▶ ÉNONCÉ A
D'après le document consacré au rapport au temps, à quelle heure l'effervescence commence-t-elle dans les entreprises ?

On ne peut pas penser vite à long terme
Faire le vide suppose une nouvelle relation au temps. Voici quelques extraits issus de la partie consacrée à ce thème dans « les Mers de l'incertitude » :
« Comme le dit Jean-Louis Servan-Schreiber, nous sommes « plus stressés qu'obèses », et « nous travaillons sans recul. Pour un canon, c'est un progrès. Pas pour un cerveau »1 ! Partout, tout autour de moi, je ne vois que des gens en train de courir. Les directions enchaînent plan d'action sur plan d'action, et ne voient pas qu'à force de mouvement brownien, elles ne bougent pas et que rien ne se transforme : elles sont comme ces athlètes qui courent de plus en plus vite sur le stade, et passent de plus en vite au même endroit, elles tournent en rond.
Cette agitation ne concerne pas que les directions, mais s'est propagée à l'intérieur des entreprises : partout, on sent une activité trépidante. Pas un bureau vide, pas une tête songeuse, personne ne traîne devant la machine à café. Dès que l'on marche dans un couloir, on est bousculé par des gens qui courent en tous sens, les bras chargés de dossiers. En réunion, chacun a son téléphone connecté et répond immédiatement au moindre message. Dès huit heures le matin, l'effervescence commence et elle va durer jusqu'à vingt heures, voire au-delà. Cette attitude vibrionnaire se répand même le soir ou le week-end à la maison : tout « bon » cadre se sent coupable s'il ne suit pas le flux de ses mails ou s'il les laisse sans réponse.
Si agitation rimait avec efficacité, toutes les entreprises seraient performantes. Mais souvent, cette agitation rime avec moindre réactivité réelle, moindre compréhension de ce qui se passe, moindre rentabilité. Confusion entre activité et performance, agitation et progression…
La crise actuelle n'arrange rien, bien au contraire. Au lieu de se rendre compte que c'est parce que l'on a trop couru, que l'on n'a pas vu les signes annonçant la crise, on court encore davantage. Le stress et la crainte pour la survie ne sont pas toujours de bons conseillers : la peur de mal faire et d'être distancé déclenchent des réflexes issus de nos cerveaux reptiliens. (…)

Entrées sur la recherche de mots et d'éléments
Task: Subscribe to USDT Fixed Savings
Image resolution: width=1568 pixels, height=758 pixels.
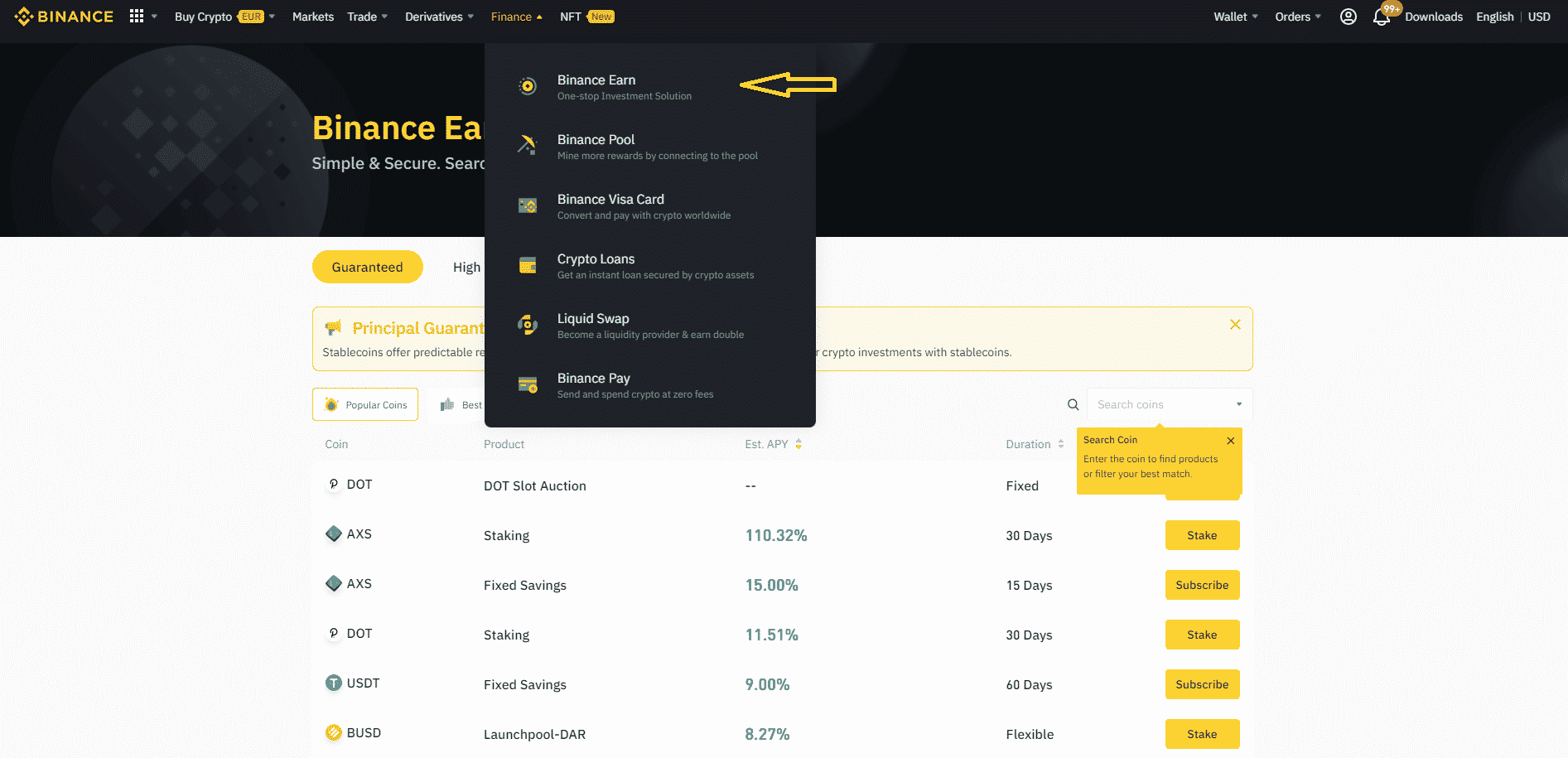Action: click(x=1202, y=684)
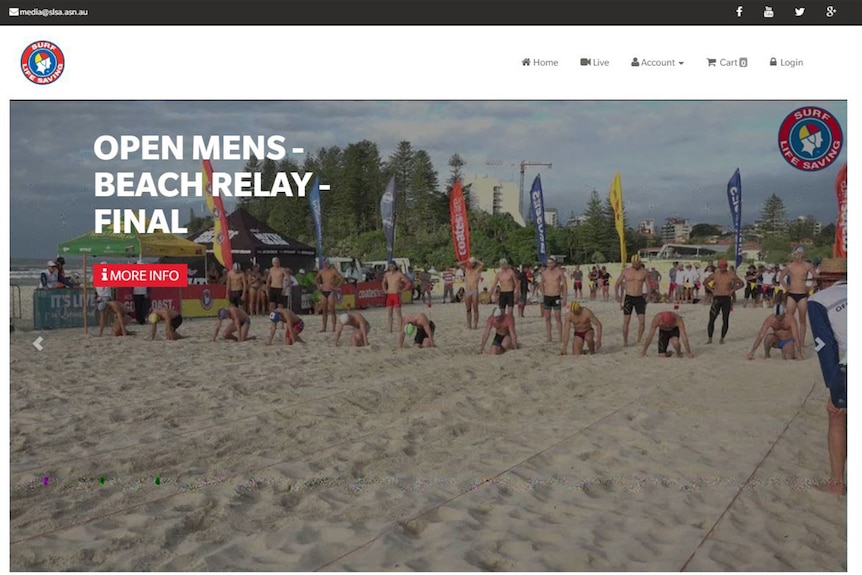This screenshot has height=575, width=862.
Task: Click the house icon next to Home
Action: (x=526, y=62)
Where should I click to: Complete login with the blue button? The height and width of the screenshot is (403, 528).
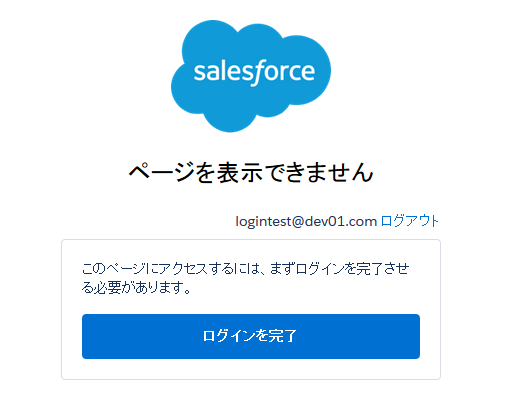tap(251, 336)
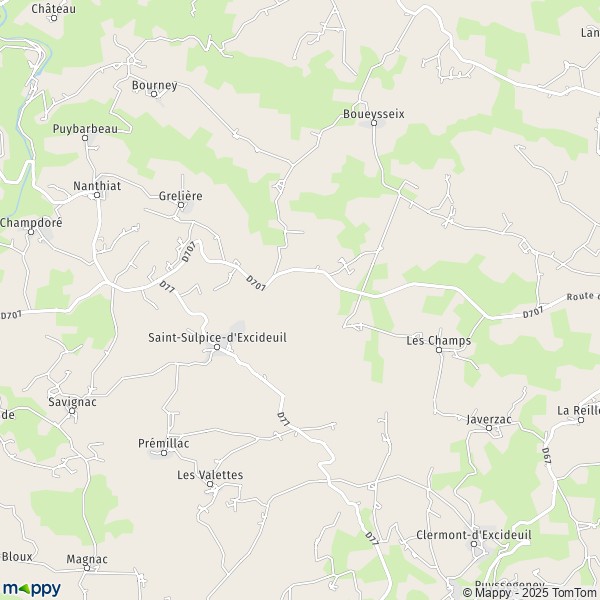The image size is (600, 600).
Task: Click the La Reille place marker
Action: click(580, 420)
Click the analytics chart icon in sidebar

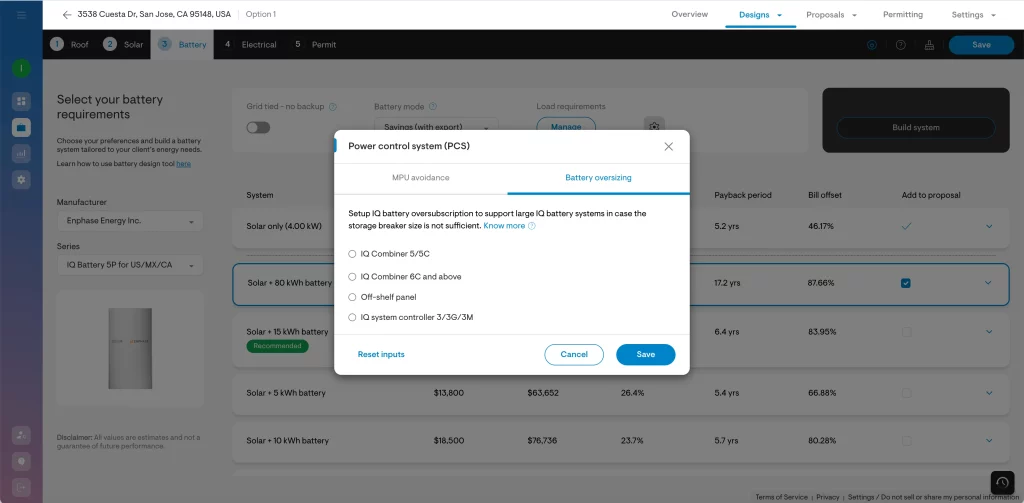(21, 153)
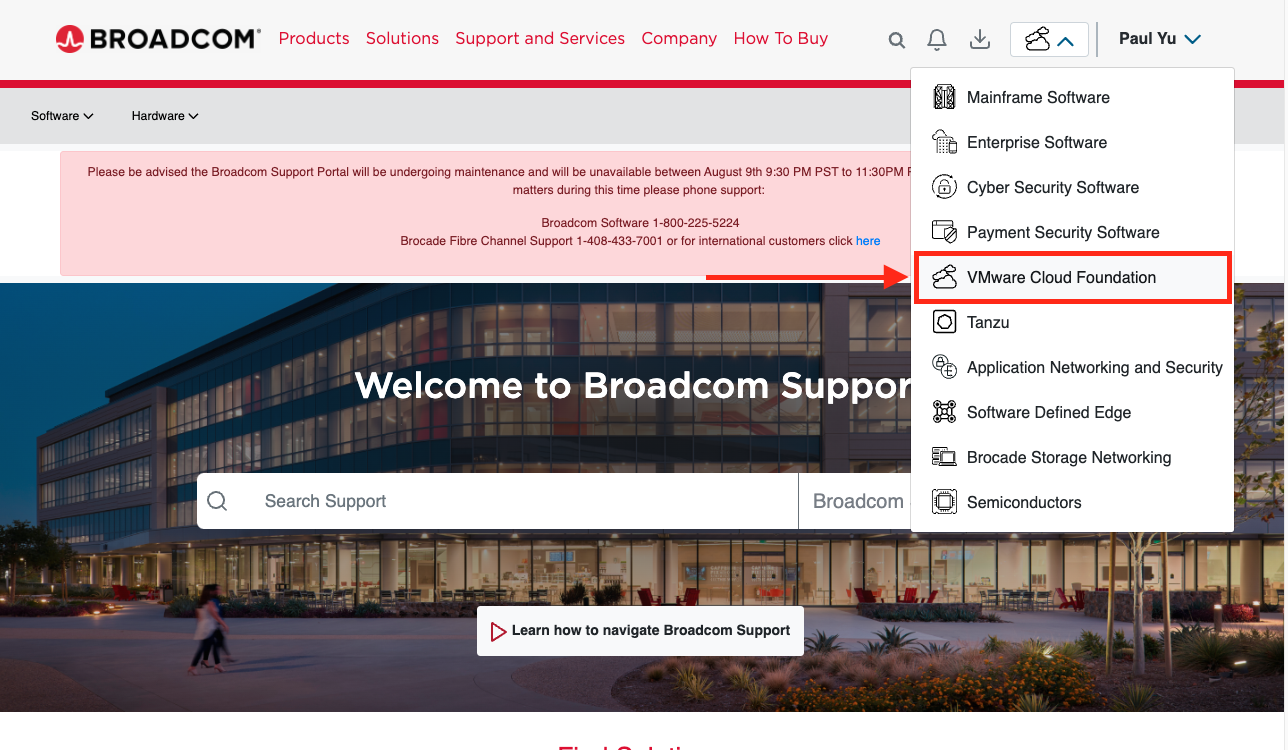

▶ ÉNONCÉ B
Recopiez fidèlement les lignes des enregistrements, depuis celle qui contient « Where should I » jusqu'à la fin des enregistrements, bornes incluses. Omettez les images dans votre réponse.

▶ SOLUTION A
Dès huit heures le matin.

▶ SOLUTION B
Where should I click to: Complete login with the blue button? The height and width of the screenshot is (403, 528).
tap(251, 336)
The image size is (600, 600).
Task: Click the La Reille place marker
Action: click(580, 420)
Click the analytics chart icon in sidebar

(21, 153)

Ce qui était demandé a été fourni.